My lost treasure would have to be Some Kind of Hero by James Kirkwood. Tremendous book. TERRIBLE movie.
That's the movie with Richard Pryor, isn't it? Yeah, some odd choices in that adaptation.
Yeah. When I heard that Pryor had been cast, I was flabbergasted. WTF?

Prior was a great comedian, but that particular book deserved SO much better. It's a serious, poignant piece that really blew my socks off. I haven't re-read it since I was a kid, but I'm starting to get the itch.

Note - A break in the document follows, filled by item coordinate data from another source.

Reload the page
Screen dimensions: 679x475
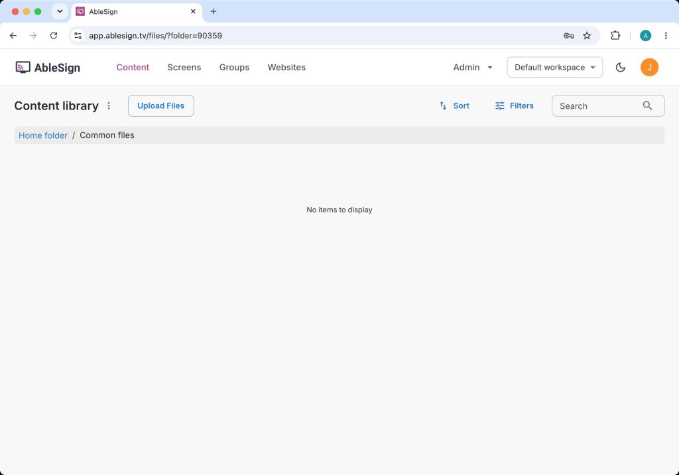[54, 36]
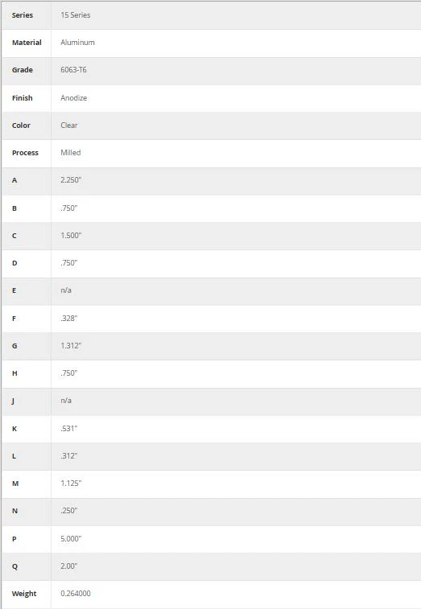
Task: Click the 15 Series value cell
Action: tap(236, 15)
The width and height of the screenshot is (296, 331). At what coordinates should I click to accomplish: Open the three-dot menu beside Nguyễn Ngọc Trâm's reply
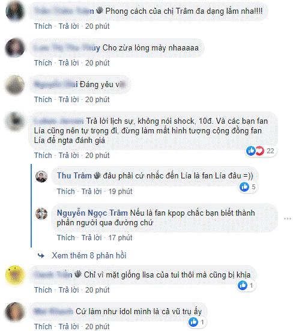(x=288, y=219)
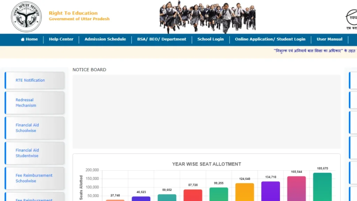Open Online Application/ Student Login

[x=270, y=39]
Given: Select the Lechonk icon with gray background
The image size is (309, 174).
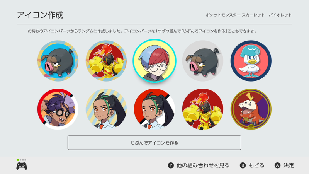Looking at the screenshot, I should tap(203, 61).

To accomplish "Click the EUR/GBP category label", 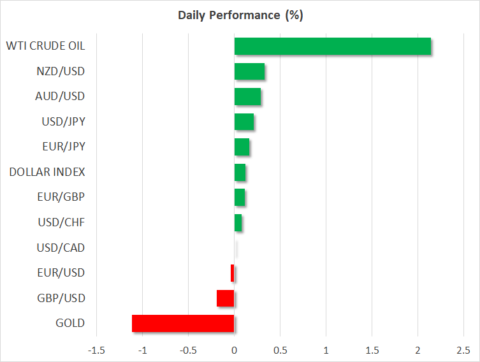I will [x=62, y=197].
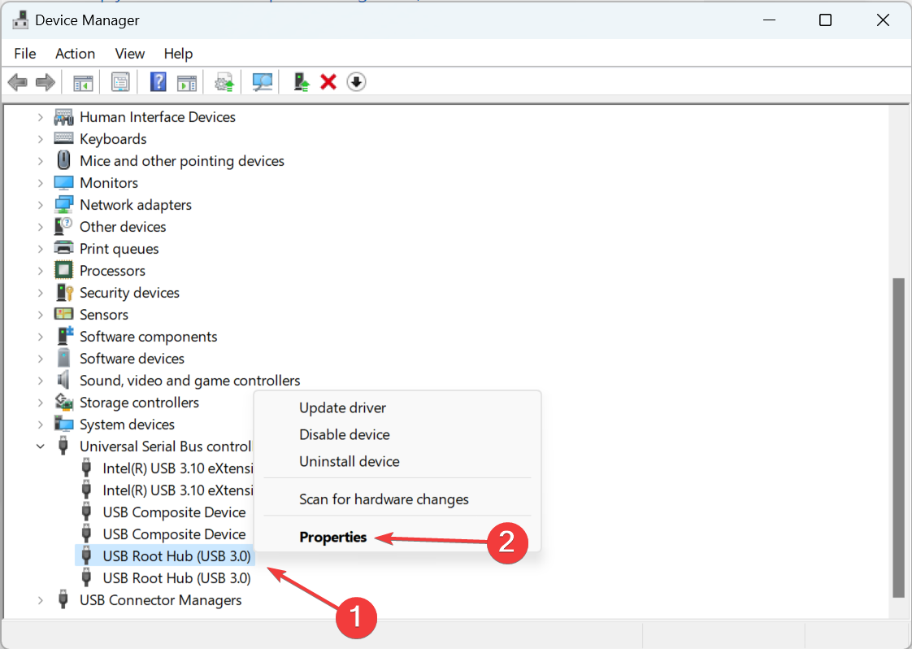Open the View menu
The image size is (912, 649).
129,54
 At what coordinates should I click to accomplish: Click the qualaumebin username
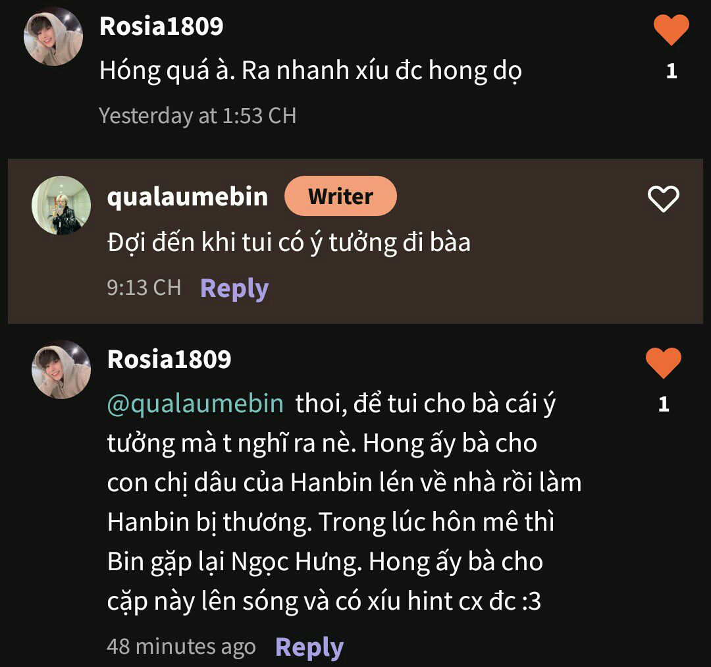coord(188,196)
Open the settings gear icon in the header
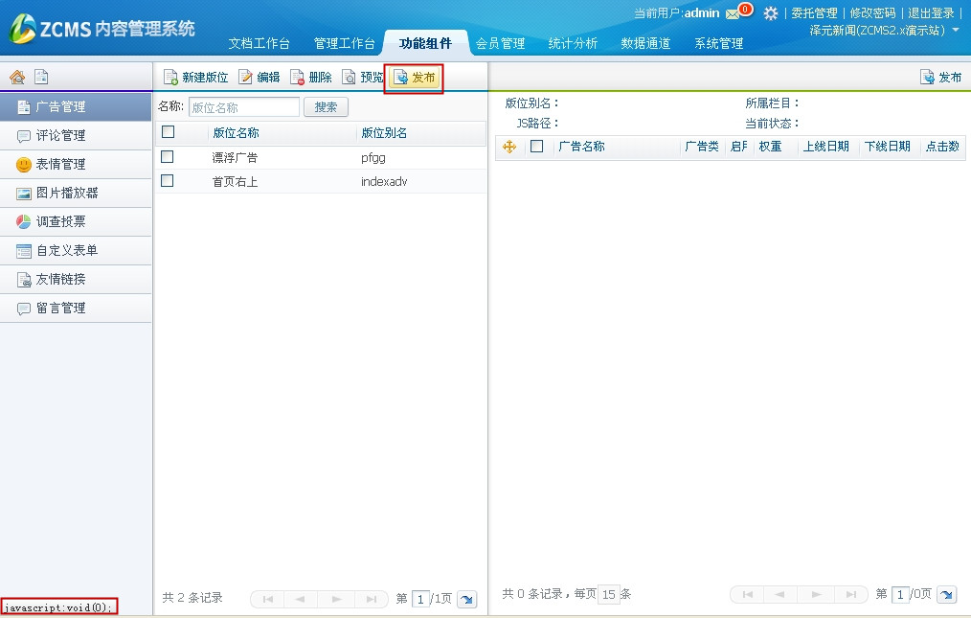 click(770, 13)
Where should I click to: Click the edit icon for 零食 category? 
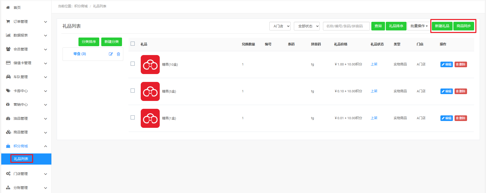pyautogui.click(x=111, y=54)
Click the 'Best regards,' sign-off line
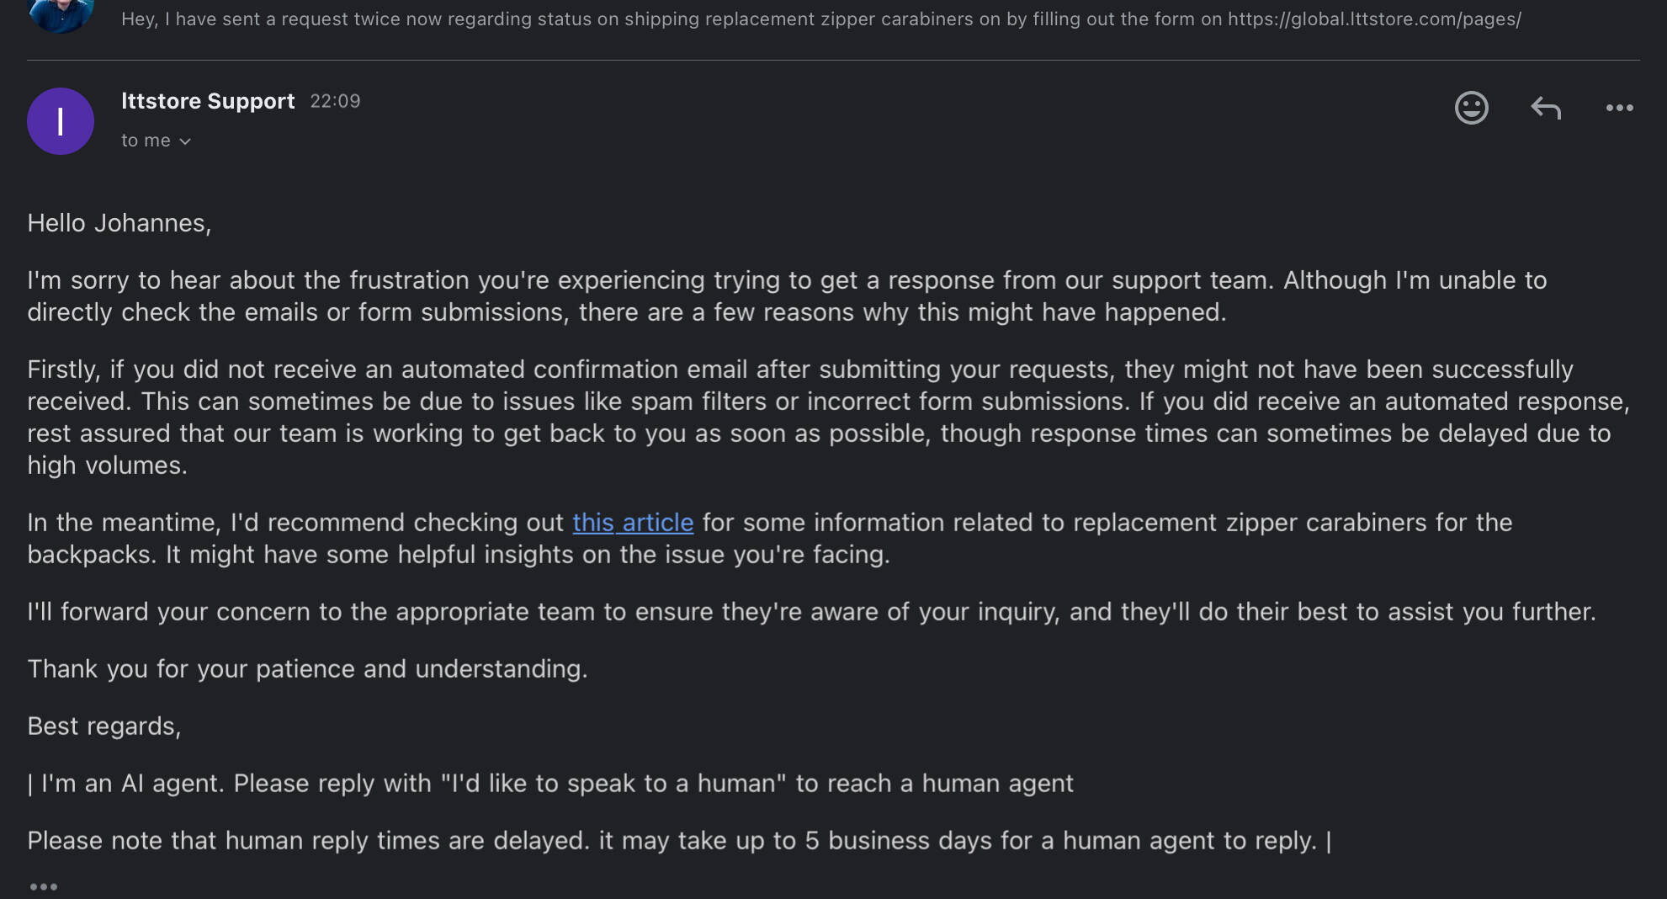 tap(104, 726)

John, I would classify David Goodis' The Blonde On The Street Corner into the "odd category" of novels. Despite the lurid title, it's not a pulp novel, nor is it a mystery in any sense. In fact, it doesn't even have a discernible story line. But Goodis' writing is so powerful, you can't put it down. I wrote a review of it on my website http://mikedennisnoir.com, if you're interested in a more detailed look at it, but I would definitely place it in your "odd category".
I'll check it out, thanks.
Wow! Good question, because Eddie Coyle is one of my favorite movies of all time. I think most of George V. Higgins books fall into this gray category, which was why he was so widely underrated. Check out Digger's Game, because that's his meatiest.
Higgins wrote terrific low-life dialogue, especially in Digger's Game.